#### Written problem
Format the lines below as a JSON list of strings, with one string per line and blank lines omitted.

:::::

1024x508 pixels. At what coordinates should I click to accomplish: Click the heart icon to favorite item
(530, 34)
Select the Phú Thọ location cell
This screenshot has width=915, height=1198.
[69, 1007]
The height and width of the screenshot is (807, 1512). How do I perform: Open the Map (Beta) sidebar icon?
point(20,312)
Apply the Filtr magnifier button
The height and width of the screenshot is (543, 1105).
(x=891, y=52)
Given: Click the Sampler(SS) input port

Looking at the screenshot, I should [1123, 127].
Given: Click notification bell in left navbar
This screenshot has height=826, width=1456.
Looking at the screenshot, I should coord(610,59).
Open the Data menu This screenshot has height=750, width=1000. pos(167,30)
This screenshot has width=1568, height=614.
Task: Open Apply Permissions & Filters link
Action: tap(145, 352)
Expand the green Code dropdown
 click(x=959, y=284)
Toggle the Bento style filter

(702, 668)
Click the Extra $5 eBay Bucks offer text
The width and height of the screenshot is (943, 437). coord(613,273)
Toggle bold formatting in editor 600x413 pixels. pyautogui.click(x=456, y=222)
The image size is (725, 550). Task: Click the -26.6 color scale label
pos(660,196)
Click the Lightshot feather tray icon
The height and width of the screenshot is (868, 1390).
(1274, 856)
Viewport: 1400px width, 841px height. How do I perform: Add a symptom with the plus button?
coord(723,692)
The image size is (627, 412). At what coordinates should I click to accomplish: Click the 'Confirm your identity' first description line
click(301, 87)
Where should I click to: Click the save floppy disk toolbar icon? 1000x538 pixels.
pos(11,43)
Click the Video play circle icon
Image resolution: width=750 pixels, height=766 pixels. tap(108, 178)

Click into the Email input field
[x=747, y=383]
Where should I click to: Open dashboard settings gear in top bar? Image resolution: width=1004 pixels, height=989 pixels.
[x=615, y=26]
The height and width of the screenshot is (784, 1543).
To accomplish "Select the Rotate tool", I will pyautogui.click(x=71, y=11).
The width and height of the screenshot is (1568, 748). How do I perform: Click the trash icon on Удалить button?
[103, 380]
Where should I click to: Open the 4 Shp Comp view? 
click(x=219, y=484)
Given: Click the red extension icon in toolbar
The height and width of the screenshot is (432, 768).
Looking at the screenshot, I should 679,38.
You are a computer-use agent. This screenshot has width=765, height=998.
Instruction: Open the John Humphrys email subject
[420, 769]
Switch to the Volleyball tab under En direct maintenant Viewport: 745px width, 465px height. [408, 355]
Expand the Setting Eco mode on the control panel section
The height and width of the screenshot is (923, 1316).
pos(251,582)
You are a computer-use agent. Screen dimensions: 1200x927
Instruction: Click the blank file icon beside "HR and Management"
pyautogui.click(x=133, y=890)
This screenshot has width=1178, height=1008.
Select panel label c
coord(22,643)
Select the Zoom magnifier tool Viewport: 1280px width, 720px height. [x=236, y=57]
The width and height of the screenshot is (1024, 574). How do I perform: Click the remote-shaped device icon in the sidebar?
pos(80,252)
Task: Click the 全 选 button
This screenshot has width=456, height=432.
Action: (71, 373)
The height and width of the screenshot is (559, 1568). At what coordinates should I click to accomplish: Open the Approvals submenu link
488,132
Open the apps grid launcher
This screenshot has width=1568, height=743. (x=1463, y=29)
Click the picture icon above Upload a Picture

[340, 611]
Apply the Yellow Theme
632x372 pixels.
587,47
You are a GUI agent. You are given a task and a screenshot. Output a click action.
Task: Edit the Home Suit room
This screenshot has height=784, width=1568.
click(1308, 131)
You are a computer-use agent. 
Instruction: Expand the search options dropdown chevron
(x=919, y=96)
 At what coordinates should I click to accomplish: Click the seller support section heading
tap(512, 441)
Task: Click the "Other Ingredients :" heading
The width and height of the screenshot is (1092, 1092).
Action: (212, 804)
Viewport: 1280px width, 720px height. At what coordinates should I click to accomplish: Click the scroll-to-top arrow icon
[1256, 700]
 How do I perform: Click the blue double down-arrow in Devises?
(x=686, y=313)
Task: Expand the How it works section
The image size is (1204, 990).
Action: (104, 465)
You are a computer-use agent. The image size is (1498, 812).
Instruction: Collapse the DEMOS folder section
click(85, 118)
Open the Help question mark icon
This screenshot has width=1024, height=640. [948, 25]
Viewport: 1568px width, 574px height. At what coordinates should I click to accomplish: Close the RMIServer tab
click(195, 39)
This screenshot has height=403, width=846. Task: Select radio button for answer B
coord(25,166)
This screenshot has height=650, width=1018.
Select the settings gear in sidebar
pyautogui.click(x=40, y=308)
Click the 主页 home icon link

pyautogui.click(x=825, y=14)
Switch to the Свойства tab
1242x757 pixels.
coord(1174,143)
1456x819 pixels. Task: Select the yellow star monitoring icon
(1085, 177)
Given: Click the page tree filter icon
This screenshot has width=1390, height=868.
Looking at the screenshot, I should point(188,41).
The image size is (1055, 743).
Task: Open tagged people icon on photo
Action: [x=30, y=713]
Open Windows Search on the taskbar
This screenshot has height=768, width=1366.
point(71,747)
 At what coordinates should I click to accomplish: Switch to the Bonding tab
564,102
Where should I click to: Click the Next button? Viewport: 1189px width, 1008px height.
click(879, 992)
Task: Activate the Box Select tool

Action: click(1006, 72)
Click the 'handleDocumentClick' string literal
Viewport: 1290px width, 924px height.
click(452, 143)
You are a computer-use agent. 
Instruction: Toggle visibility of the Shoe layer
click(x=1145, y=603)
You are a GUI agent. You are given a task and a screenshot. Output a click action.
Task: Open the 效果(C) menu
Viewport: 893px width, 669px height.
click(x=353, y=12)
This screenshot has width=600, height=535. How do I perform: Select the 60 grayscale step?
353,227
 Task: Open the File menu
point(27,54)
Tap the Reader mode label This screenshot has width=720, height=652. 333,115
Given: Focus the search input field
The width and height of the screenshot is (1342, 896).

:::::

#### Written reply
[
  "1024x508 pixels. At what coordinates should I click to accomplish: Click the heart icon to favorite item",
  "(530, 34)",
  "Select the Phú Thọ location cell",
  "This screenshot has width=915, height=1198.",
  "[69, 1007]",
  "The height and width of the screenshot is (807, 1512). How do I perform: Open the Map (Beta) sidebar icon?",
  "point(20,312)",
  "Apply the Filtr magnifier button",
  "The height and width of the screenshot is (543, 1105).",
  "(x=891, y=52)",
  "Given: Click the Sampler(SS) input port",
  "Looking at the screenshot, I should [1123, 127].",
  "Given: Click notification bell in left navbar",
  "This screenshot has height=826, width=1456.",
  "Looking at the screenshot, I should coord(610,59).",
  "Open the Data menu This screenshot has height=750, width=1000. pos(167,30)",
  "This screenshot has width=1568, height=614.",
  "Task: Open Apply Permissions & Filters link",
  "Action: tap(145, 352)",
  "Expand the green Code dropdown",
  " click(x=959, y=284)",
  "Toggle the Bento style filter",
  "(702, 668)",
  "Click the Extra $5 eBay Bucks offer text",
  "The width and height of the screenshot is (943, 437). coord(613,273)",
  "Toggle bold formatting in editor 600x413 pixels. pyautogui.click(x=456, y=222)",
  "The image size is (725, 550). Task: Click the -26.6 color scale label",
  "pos(660,196)",
  "Click the Lightshot feather tray icon",
  "The height and width of the screenshot is (868, 1390).",
  "(1274, 856)",
  "Viewport: 1400px width, 841px height. How do I perform: Add a symptom with the plus button?",
  "coord(723,692)",
  "The image size is (627, 412). At what coordinates should I click to accomplish: Click the 'Confirm your identity' first description line",
  "click(301, 87)",
  "Where should I click to: Click the save floppy disk toolbar icon? 1000x538 pixels.",
  "pos(11,43)",
  "Click the Video play circle icon",
  "Image resolution: width=750 pixels, height=766 pixels. tap(108, 178)",
  "Click into the Email input field",
  "[x=747, y=383]",
  "Where should I click to: Open dashboard settings gear in top bar? Image resolution: width=1004 pixels, height=989 pixels.",
  "[x=615, y=26]",
  "The height and width of the screenshot is (784, 1543).",
  "To accomplish \"Select the Rotate tool\", I will pyautogui.click(x=71, y=11).",
  "The width and height of the screenshot is (1568, 748). How do I perform: Click the trash icon on Удалить button?",
  "[103, 380]",
  "Where should I click to: Open the 4 Shp Comp view? ",
  "click(x=219, y=484)",
  "Given: Click the red extension icon in toolbar",
  "The height and width of the screenshot is (432, 768).",
  "Looking at the screenshot, I should 679,38.",
  "You are a computer-use agent. This screenshot has width=765, height=998.",
  "Instruction: Open the John Humphrys email subject",
  "[420, 769]",
  "Switch to the Volleyball tab under En direct maintenant Viewport: 745px width, 465px height. [408, 355]",
  "Expand the Setting Eco mode on the control panel section",
  "The height and width of the screenshot is (923, 1316).",
  "pos(251,582)",
  "You are a computer-use agent. Screen dimensions: 1200x927",
  "Instruction: Click the blank file icon beside \"HR and Management\"",
  "pyautogui.click(x=133, y=890)",
  "This screenshot has width=1178, height=1008.",
  "Select panel label c",
  "coord(22,643)",
  "Select the Zoom magnifier tool Viewport: 1280px width, 720px height. [x=236, y=57]",
  "The width and height of the screenshot is (1024, 574). How do I perform: Click the remote-shaped device icon in the sidebar?",
  "pos(80,252)",
  "Task: Click the 全 选 button",
  "This screenshot has width=456, height=432.",
  "Action: (71, 373)",
  "The height and width of the screenshot is (559, 1568). At what coordinates should I click to accomplish: Open the Approvals submenu link",
  "488,132",
  "Open the apps grid launcher",
  "This screenshot has width=1568, height=743. (x=1463, y=29)",
  "Click the picture icon above Upload a Picture",
  "[340, 611]",
  "Apply the Yellow Theme",
  "632x372 pixels.",
  "587,47",
  "You are a GUI agent. You are given a task and a screenshot. Output a click action.",
  "Task: Edit the Home Suit room",
  "This screenshot has height=784, width=1568.",
  "click(1308, 131)",
  "You are a computer-use agent. ",
  "Instruction: Expand the search options dropdown chevron",
  "(x=919, y=96)",
  " At what coordinates should I click to accomplish: Click the seller support section heading",
  "tap(512, 441)",
  "Task: Click the \"Other Ingredients :\" heading",
  "The width and height of the screenshot is (1092, 1092).",
  "Action: (212, 804)",
  "Viewport: 1280px width, 720px height. At what coordinates should I click to accomplish: Click the scroll-to-top arrow icon",
  "[1256, 700]",
  " How do I perform: Click the blue double down-arrow in Devises?",
  "(x=686, y=313)",
  "Task: Expand the How it works section",
  "The image size is (1204, 990).",
  "Action: (104, 465)",
  "You are a computer-use agent. The image size is (1498, 812).",
  "Instruction: Collapse the DEMOS folder section",
  "click(85, 118)",
  "Open the Help question mark icon",
  "This screenshot has width=1024, height=640. [948, 25]",
  "Viewport: 1568px width, 574px height. At what coordinates should I click to accomplish: Close the RMIServer tab",
  "click(195, 39)",
  "This screenshot has height=403, width=846. Task: Select radio button for answer B",
  "coord(25,166)",
  "This screenshot has height=650, width=1018.",
  "Select the settings gear in sidebar",
  "pyautogui.click(x=40, y=308)",
  "Click the 主页 home icon link",
  "pyautogui.click(x=825, y=14)",
  "Switch to the Свойства tab",
  "1242x757 pixels.",
  "coord(1174,143)",
  "1456x819 pixels. Task: Select the yellow star monitoring icon",
  "(1085, 177)",
  "Given: Click the page tree filter icon",
  "This screenshot has width=1390, height=868.",
  "Looking at the screenshot, I should point(188,41).",
  "The image size is (1055, 743).",
  "Task: Open tagged people icon on photo",
  "Action: [x=30, y=713]",
  "Open Windows Search on the taskbar",
  "This screenshot has height=768, width=1366.",
  "point(71,747)",
  " At what coordinates should I click to accomplish: Switch to the Bonding tab",
  "564,102",
  "Where should I click to: Click the Next button? Viewport: 1189px width, 1008px height.",
  "click(879, 992)",
  "Task: Activate the Box Select tool",
  "Action: click(1006, 72)",
  "Click the 'handleDocumentClick' string literal",
  "Viewport: 1290px width, 924px height.",
  "click(452, 143)",
  "You are a computer-use agent. ",
  "Instruction: Toggle visibility of the Shoe layer",
  "click(x=1145, y=603)",
  "You are a GUI agent. You are given a task and a screenshot. Output a click action.",
  "Task: Open the 效果(C) menu",
  "Viewport: 893px width, 669px height.",
  "click(x=353, y=12)",
  "This screenshot has width=600, height=535. How do I perform: Select the 60 grayscale step?",
  "353,227",
  " Task: Open the File menu",
  "point(27,54)",
  "Tap the Reader mode label This screenshot has width=720, height=652. 333,115",
  "Given: Focus the search input field",
  "The width and height of the screenshot is (1342, 896)."
]